Frontline health care workers started receiving doses of the vaccine Monday. Another priority group is people in long-term care facilities.

Gov. Tony Evers announced Monday that DHS has activated a federal partnership with pharmacy chains that would distribute vaccines to long-term care facilities around the country.

Under the partnership, pharmacy chains CVS and Walgreens will administer vaccines to nursing home residents and workers. State officials hope this could be nearly complete by the end of January.

Nursing homes are going over details with DHS on when and how this will happen. Consent of long-term residents will be needed before any shots go in arms, possibly as early as Monday, Dec. 28.

“So, there’s a lot of logistical considerations that are going to have to be addressed in a two-week period,” said John Sauer, president and CEO of LeadingAge Wisconsin, a statewide association representing nursing homes, assisted living facilities and other community-based providers in the state.

Once pharmacy chains get the vaccine from the federal government, they will set up inoculation timetables for each facility in Wisconsin.

Sauer said there are approximately 28,000 long-term care residents and at least that many staff.

“What we don’t know is how many staff or residents elect not to receive the vaccine,” Sauer said.

Suffering caused by the disease, which has resulted in the deaths of many older adults, might convince workers and residents to be vaccinated.

“They know that this could literally be a life-and-death situation,” Sauer told Modern Healthcare, which said no reliable gauges of nursing home residents’ opinion on the vaccine have emerged.

In public comments to state health officials regarding vaccine allocation, Sauer stressed that most facility outbreaks have been traced to staff bringing the virus into facilities through community contacts.

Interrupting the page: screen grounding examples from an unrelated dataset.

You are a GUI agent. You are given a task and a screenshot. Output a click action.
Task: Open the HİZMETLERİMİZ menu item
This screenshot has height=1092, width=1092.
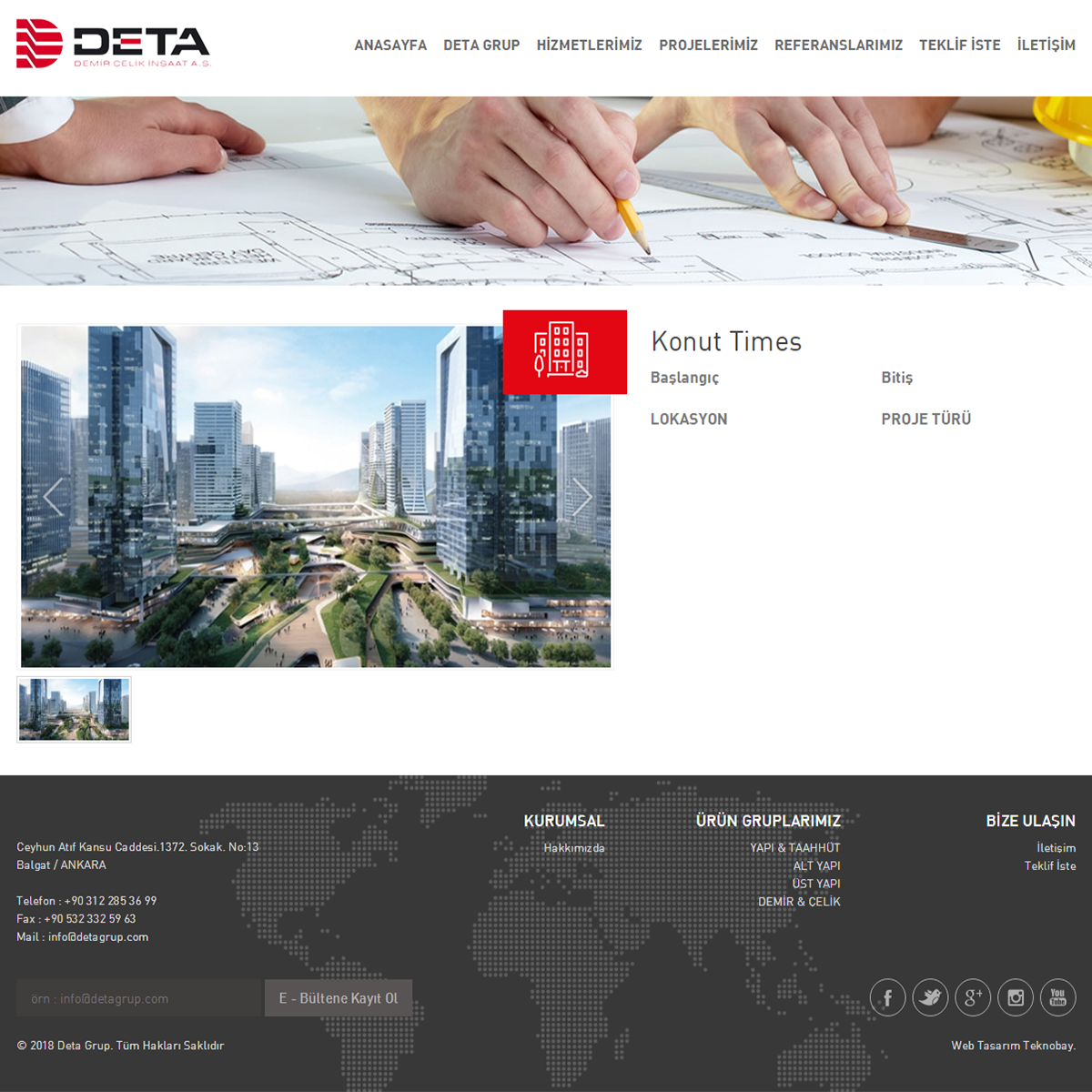589,46
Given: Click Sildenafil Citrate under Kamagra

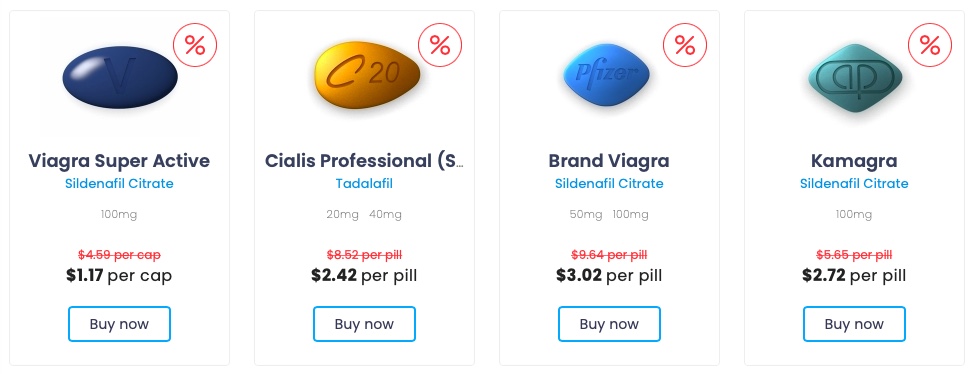Looking at the screenshot, I should [854, 184].
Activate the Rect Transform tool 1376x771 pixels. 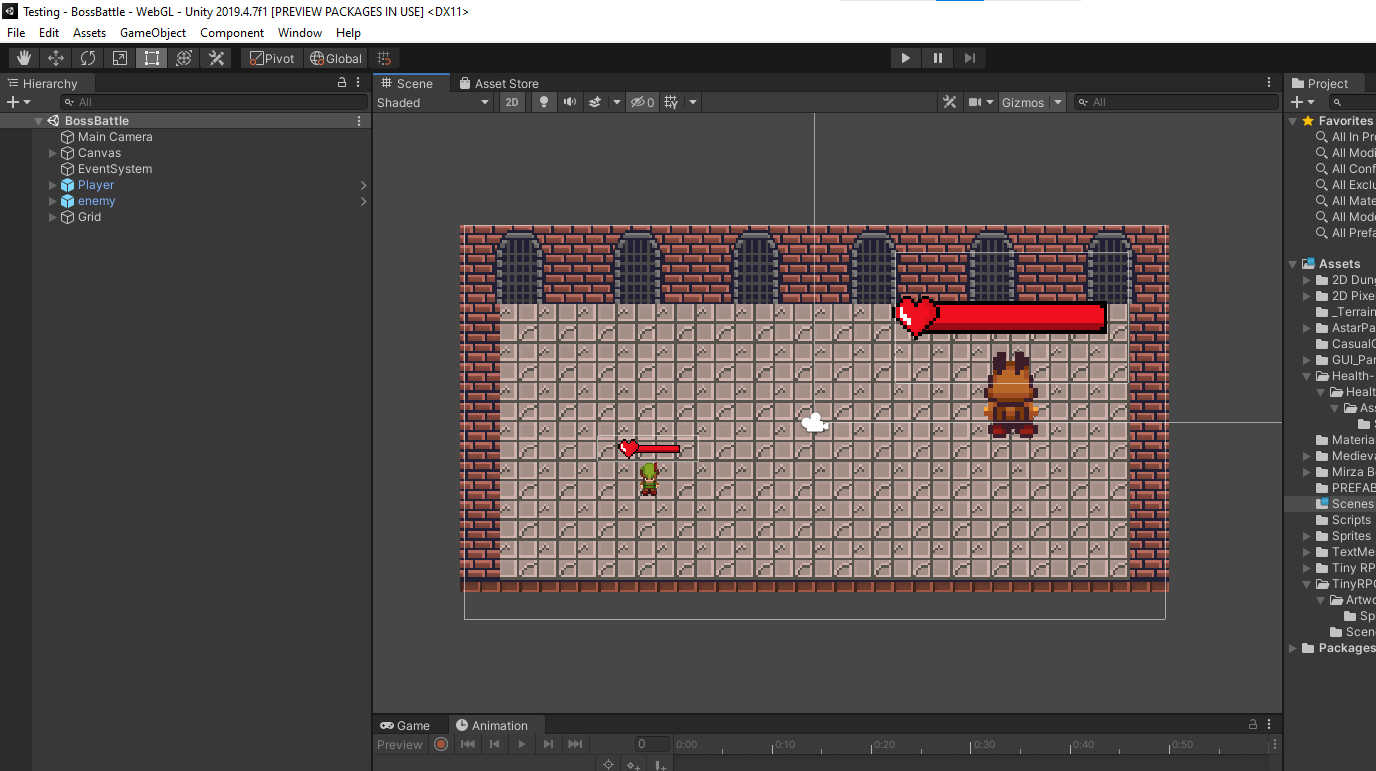coord(152,58)
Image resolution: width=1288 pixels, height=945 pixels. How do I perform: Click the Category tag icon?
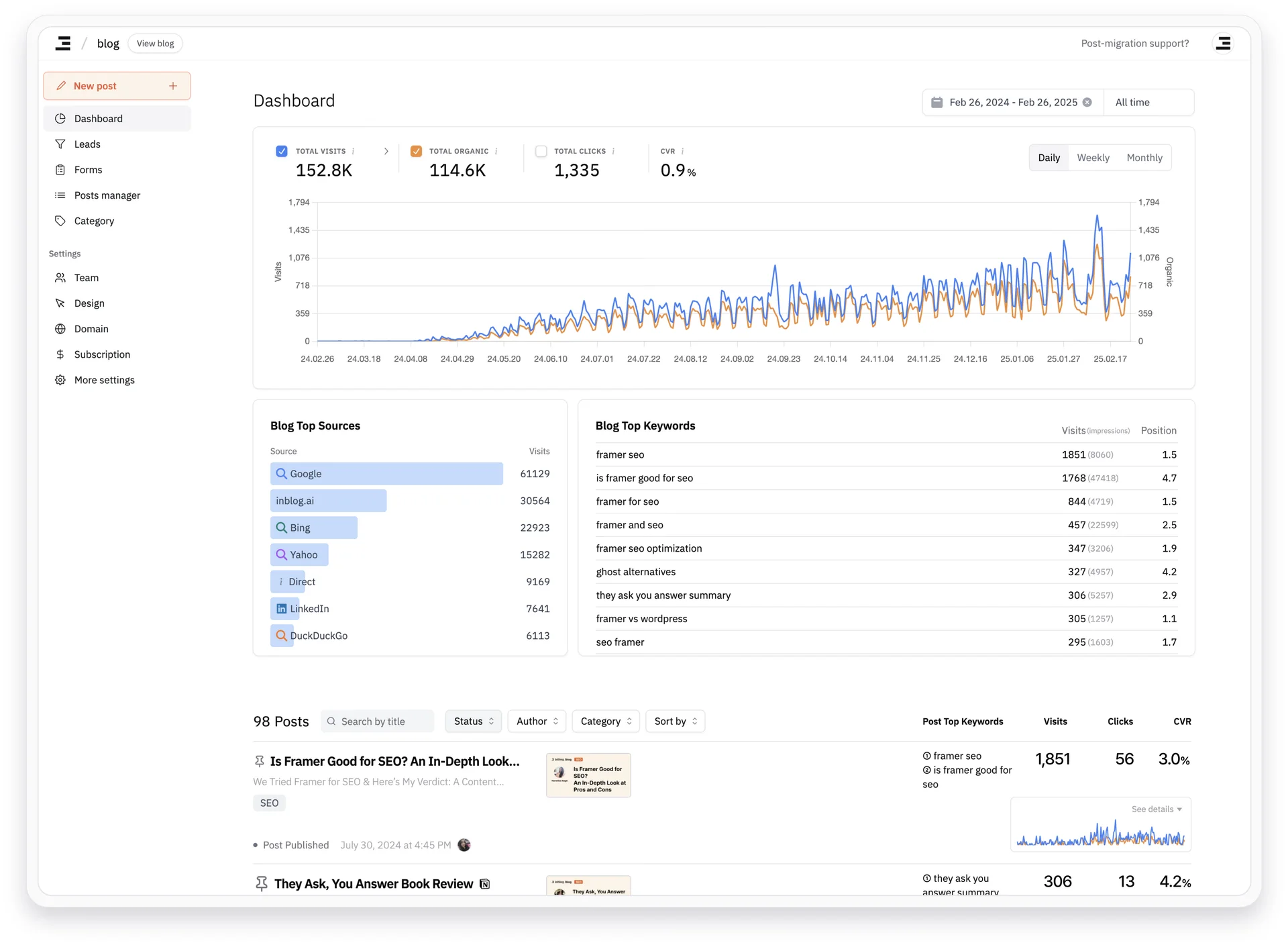[x=60, y=220]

“Having our facility staff vaccinated as soon as possible will increase our ability to protect the vulnerable populations we serve,” he wrote.

For every 100 residents in nursing homes, two died during a four-week period ending Nov. 15, placing Wisconsin as the sixth-highest COVID-19 nursing home death rate in the country, said Robert J Kellerman, who submitted comments to state officials on behalf of the Greater Wisconsin Agency on Aging Resources.